DATA LINES –
----

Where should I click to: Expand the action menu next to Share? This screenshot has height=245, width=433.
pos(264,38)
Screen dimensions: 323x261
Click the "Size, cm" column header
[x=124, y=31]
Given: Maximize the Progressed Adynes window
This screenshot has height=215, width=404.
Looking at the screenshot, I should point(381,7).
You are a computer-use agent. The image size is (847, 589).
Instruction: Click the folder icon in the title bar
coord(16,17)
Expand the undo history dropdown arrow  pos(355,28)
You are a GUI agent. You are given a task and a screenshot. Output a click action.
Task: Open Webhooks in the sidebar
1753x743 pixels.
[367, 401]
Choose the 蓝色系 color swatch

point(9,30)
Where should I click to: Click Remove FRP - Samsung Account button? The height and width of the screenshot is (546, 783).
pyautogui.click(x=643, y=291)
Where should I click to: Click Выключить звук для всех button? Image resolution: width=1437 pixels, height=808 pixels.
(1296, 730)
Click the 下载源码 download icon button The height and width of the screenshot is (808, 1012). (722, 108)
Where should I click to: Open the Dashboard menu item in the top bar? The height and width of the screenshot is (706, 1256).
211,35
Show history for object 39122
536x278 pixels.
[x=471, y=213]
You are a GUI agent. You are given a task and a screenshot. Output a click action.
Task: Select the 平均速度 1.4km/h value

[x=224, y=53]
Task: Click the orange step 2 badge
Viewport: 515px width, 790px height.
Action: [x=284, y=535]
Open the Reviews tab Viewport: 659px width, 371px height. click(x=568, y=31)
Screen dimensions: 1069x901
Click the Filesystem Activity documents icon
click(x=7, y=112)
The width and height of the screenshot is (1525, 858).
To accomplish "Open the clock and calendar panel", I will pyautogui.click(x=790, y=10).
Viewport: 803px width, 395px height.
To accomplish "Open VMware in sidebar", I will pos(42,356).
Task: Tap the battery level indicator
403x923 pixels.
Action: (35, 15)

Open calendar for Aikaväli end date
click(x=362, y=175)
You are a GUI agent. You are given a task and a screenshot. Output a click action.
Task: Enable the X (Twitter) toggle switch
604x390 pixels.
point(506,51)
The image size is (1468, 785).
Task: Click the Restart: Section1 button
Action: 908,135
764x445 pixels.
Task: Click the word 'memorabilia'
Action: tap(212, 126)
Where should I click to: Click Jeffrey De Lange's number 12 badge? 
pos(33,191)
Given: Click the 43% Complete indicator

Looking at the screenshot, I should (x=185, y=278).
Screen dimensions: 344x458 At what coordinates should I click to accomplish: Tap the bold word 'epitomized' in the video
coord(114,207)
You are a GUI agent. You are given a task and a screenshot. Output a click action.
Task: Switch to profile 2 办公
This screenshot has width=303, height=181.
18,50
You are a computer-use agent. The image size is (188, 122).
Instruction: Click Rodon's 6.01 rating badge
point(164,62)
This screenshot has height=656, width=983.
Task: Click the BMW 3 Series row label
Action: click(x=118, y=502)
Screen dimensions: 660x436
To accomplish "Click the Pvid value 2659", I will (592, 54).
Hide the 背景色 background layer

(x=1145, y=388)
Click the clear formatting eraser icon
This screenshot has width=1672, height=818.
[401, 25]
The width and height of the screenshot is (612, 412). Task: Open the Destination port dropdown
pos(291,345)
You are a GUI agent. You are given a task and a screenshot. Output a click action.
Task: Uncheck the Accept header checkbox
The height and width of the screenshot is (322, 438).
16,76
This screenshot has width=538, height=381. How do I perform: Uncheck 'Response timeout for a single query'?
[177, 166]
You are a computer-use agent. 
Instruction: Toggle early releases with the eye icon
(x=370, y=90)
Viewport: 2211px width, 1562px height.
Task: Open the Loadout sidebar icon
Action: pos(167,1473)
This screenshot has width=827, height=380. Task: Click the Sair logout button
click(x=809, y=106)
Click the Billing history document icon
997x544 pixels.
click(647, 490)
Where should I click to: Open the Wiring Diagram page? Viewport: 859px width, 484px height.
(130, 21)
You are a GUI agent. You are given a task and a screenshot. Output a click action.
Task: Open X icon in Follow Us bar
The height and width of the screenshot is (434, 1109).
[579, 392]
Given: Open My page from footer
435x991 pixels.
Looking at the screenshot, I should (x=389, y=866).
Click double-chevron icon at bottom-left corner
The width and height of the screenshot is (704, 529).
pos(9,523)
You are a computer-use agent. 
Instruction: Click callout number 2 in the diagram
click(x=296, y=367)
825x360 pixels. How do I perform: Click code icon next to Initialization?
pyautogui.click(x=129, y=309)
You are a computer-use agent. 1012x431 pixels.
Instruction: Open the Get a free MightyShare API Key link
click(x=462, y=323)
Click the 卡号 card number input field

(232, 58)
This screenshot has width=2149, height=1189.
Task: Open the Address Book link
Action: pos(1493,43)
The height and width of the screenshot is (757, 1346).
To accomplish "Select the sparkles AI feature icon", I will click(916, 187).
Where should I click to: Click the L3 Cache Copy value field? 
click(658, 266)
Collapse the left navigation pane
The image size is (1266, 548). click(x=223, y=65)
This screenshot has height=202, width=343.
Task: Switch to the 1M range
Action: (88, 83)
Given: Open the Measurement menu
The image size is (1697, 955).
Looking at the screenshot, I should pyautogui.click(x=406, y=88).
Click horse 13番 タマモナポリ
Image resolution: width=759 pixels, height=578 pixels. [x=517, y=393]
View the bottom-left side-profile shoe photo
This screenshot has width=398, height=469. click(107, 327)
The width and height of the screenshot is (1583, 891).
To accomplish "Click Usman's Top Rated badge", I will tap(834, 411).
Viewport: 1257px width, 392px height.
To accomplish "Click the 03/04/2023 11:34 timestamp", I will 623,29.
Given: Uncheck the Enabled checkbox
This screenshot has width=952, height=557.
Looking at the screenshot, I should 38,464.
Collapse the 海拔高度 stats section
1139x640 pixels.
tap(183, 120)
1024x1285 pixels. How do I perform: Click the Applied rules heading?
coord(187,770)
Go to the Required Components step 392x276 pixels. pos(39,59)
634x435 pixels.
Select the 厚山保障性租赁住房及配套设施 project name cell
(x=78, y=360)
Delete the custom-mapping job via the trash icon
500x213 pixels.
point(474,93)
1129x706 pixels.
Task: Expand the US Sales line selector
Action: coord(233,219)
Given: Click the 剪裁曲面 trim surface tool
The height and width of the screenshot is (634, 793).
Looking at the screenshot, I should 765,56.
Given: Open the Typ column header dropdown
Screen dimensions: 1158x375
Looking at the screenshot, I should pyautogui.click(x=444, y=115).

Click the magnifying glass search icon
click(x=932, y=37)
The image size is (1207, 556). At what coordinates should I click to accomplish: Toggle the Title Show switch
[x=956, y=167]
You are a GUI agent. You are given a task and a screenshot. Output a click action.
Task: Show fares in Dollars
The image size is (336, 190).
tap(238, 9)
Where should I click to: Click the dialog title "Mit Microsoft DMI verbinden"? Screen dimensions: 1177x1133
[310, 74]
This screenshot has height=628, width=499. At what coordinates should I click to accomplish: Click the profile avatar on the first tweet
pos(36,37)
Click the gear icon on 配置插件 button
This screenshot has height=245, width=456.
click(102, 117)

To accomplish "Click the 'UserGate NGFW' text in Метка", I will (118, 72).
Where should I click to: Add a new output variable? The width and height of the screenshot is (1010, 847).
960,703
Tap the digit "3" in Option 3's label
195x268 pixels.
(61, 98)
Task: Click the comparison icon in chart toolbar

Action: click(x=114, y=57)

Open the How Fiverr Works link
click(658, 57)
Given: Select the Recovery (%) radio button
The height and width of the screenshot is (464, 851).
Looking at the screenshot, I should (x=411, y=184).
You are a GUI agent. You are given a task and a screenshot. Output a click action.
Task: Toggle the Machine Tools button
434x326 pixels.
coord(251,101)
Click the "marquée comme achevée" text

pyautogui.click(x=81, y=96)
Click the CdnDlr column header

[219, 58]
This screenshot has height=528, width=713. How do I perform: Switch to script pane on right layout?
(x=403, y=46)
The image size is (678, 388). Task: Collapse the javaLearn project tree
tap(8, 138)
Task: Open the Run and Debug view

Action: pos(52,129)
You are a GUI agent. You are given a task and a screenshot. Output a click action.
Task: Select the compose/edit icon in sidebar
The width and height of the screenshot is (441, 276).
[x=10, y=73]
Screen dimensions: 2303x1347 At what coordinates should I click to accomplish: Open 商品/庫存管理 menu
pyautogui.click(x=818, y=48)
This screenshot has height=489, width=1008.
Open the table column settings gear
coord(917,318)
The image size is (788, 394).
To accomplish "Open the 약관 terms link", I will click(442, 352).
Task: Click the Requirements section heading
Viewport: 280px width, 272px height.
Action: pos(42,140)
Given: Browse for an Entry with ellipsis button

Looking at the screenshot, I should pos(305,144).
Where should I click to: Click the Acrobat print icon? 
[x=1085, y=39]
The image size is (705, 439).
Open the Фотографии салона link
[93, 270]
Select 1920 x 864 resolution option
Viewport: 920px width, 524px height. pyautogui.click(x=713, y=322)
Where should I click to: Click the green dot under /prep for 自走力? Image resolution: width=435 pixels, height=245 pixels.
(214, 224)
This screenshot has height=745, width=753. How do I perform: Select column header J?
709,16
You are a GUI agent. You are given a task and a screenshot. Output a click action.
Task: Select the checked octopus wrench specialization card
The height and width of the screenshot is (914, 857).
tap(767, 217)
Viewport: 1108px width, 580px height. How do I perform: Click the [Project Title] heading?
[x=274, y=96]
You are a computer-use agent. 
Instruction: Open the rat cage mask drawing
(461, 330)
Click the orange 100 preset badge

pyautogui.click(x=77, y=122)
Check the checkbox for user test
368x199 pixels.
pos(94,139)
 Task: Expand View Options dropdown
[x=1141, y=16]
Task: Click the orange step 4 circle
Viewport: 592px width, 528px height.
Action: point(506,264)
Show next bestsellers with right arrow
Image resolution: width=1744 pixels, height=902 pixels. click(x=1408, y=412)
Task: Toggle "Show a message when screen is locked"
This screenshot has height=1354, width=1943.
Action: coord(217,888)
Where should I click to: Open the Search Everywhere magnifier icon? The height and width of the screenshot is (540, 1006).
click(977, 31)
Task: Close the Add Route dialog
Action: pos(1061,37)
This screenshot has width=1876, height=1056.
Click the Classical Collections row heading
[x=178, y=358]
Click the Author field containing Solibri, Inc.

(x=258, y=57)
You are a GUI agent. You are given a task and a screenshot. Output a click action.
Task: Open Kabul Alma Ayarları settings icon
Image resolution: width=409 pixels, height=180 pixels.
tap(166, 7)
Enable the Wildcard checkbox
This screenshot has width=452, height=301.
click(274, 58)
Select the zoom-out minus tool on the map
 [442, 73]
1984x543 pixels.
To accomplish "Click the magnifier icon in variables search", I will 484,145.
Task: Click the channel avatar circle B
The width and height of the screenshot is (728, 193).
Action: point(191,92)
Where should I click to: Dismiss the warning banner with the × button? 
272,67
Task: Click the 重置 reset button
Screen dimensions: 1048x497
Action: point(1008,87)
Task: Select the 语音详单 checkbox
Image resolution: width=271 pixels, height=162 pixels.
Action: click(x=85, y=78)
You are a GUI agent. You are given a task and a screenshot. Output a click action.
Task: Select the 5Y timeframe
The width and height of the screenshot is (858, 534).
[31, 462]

----

Rewrite the records from the line with "Given: Click the 剪裁曲面 trim surface tool" through the line with "tap(238, 9)", putting "magnifier" in place of "magnifying glass" and leaving everything else as it is.

FULL OUTPUT –
Given: Click the 剪裁曲面 trim surface tool
The height and width of the screenshot is (634, 793).
Looking at the screenshot, I should 765,56.
Given: Open the Typ column header dropdown
Screen dimensions: 1158x375
Looking at the screenshot, I should pyautogui.click(x=444, y=115).

Click the magnifier search icon
click(x=932, y=37)
The image size is (1207, 556). At what coordinates should I click to accomplish: Toggle the Title Show switch
[x=956, y=167]
You are a GUI agent. You are given a task and a screenshot. Output a click action.
Task: Show fares in Dollars
The image size is (336, 190).
tap(238, 9)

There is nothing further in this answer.